The full listing should be transcribed verbatim.
══════
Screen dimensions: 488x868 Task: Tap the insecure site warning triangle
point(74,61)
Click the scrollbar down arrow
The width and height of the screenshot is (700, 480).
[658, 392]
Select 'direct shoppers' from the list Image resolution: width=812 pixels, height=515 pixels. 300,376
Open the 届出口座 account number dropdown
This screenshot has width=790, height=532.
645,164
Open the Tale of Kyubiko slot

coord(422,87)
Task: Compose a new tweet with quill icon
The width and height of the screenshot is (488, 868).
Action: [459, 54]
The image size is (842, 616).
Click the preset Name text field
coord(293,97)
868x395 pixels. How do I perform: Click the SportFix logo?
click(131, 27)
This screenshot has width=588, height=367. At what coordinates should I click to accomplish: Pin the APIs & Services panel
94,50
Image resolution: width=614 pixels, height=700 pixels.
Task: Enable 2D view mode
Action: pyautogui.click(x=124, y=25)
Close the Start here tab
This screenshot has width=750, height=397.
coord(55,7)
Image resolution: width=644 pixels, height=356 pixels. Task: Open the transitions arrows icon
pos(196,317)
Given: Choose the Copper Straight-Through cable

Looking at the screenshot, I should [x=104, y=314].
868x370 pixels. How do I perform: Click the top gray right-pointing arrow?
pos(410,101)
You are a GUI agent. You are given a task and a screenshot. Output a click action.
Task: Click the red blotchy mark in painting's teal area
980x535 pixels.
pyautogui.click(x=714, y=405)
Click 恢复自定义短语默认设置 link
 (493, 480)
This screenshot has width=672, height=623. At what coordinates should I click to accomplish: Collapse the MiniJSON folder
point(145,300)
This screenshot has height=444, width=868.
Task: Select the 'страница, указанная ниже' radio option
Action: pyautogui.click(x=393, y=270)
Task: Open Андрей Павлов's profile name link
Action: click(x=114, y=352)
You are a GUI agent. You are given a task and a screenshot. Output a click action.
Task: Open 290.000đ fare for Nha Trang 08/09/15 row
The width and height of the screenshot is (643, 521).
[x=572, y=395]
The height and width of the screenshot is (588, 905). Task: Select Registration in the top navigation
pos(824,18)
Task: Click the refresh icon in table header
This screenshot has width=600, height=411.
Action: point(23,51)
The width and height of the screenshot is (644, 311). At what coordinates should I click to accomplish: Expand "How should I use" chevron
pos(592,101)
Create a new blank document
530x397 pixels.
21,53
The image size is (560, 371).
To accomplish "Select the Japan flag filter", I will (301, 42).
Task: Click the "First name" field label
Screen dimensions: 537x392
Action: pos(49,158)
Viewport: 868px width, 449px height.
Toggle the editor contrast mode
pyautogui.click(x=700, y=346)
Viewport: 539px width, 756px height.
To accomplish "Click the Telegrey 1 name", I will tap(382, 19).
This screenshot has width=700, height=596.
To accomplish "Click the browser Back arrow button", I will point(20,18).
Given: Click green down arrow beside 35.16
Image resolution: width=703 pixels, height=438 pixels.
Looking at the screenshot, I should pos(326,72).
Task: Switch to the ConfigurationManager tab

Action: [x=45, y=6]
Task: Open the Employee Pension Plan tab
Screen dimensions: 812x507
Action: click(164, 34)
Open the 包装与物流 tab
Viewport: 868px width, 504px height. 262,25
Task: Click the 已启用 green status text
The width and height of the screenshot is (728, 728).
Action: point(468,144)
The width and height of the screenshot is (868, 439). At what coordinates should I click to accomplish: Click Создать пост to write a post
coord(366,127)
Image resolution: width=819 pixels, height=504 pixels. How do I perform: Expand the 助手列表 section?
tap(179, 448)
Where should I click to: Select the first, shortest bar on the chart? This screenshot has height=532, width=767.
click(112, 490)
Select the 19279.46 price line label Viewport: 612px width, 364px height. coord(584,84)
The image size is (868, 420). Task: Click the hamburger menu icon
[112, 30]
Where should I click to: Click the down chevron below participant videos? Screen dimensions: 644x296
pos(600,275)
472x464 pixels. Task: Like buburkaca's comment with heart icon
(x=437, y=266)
══════
- Output below
Screen dimensions: 488x868 Task: Tap the insecure site warning triangle
point(74,61)
Click the scrollbar down arrow
The width and height of the screenshot is (700, 480).
[658, 392]
Select 'direct shoppers' from the list Image resolution: width=812 pixels, height=515 pixels. 300,376
Open the 届出口座 account number dropdown
This screenshot has width=790, height=532.
645,164
Open the Tale of Kyubiko slot

coord(422,87)
Task: Compose a new tweet with quill icon
The width and height of the screenshot is (488, 868).
Action: [459, 54]
The image size is (842, 616).
Click the preset Name text field
coord(293,97)
868x395 pixels. How do I perform: Click the SportFix logo?
click(131, 27)
This screenshot has width=588, height=367. At what coordinates should I click to accomplish: Pin the APIs & Services panel
94,50
Image resolution: width=614 pixels, height=700 pixels.
Task: Enable 2D view mode
Action: pyautogui.click(x=124, y=25)
Close the Start here tab
This screenshot has width=750, height=397.
coord(55,7)
Image resolution: width=644 pixels, height=356 pixels. Task: Open the transitions arrows icon
pos(196,317)
Given: Choose the Copper Straight-Through cable

Looking at the screenshot, I should [x=104, y=314].
868x370 pixels. How do I perform: Click the top gray right-pointing arrow?
pos(410,101)
You are a GUI agent. You are given a task and a screenshot. Output a click action.
Task: Click the red blotchy mark in painting's teal area
980x535 pixels.
pyautogui.click(x=714, y=405)
Click 恢复自定义短语默认设置 link
 (493, 480)
This screenshot has width=672, height=623. At what coordinates should I click to accomplish: Collapse the MiniJSON folder
point(145,300)
This screenshot has height=444, width=868.
Task: Select the 'страница, указанная ниже' radio option
Action: pyautogui.click(x=393, y=270)
Task: Open Андрей Павлов's profile name link
Action: click(x=114, y=352)
You are a GUI agent. You are given a task and a screenshot. Output a click action.
Task: Open 290.000đ fare for Nha Trang 08/09/15 row
The width and height of the screenshot is (643, 521).
[x=572, y=395]
The height and width of the screenshot is (588, 905). Task: Select Registration in the top navigation
pos(824,18)
Task: Click the refresh icon in table header
This screenshot has width=600, height=411.
Action: point(23,51)
The width and height of the screenshot is (644, 311). At what coordinates should I click to accomplish: Expand "How should I use" chevron
pos(592,101)
Create a new blank document
530x397 pixels.
21,53
The image size is (560, 371).
To accomplish "Select the Japan flag filter", I will (301, 42).
Task: Click the "First name" field label
Screen dimensions: 537x392
Action: pos(49,158)
Viewport: 868px width, 449px height.
Toggle the editor contrast mode
pyautogui.click(x=700, y=346)
Viewport: 539px width, 756px height.
To accomplish "Click the Telegrey 1 name", I will tap(382, 19).
This screenshot has width=700, height=596.
To accomplish "Click the browser Back arrow button", I will point(20,18).
Given: Click green down arrow beside 35.16
Image resolution: width=703 pixels, height=438 pixels.
Looking at the screenshot, I should pos(326,72).
Task: Switch to the ConfigurationManager tab

Action: [x=45, y=6]
Task: Open the Employee Pension Plan tab
Screen dimensions: 812x507
Action: click(164, 34)
Open the 包装与物流 tab
Viewport: 868px width, 504px height. 262,25
Task: Click the 已启用 green status text
The width and height of the screenshot is (728, 728).
Action: point(468,144)
The width and height of the screenshot is (868, 439). At what coordinates should I click to accomplish: Click Создать пост to write a post
coord(366,127)
Image resolution: width=819 pixels, height=504 pixels. How do I perform: Expand the 助手列表 section?
tap(179, 448)
Where should I click to: Select the first, shortest bar on the chart? This screenshot has height=532, width=767.
click(112, 490)
Select the 19279.46 price line label Viewport: 612px width, 364px height. coord(584,84)
The image size is (868, 420). Task: Click the hamburger menu icon
[112, 30]
Where should I click to: Click the down chevron below participant videos? Screen dimensions: 644x296
pos(600,275)
472x464 pixels. Task: Like buburkaca's comment with heart icon
(x=437, y=266)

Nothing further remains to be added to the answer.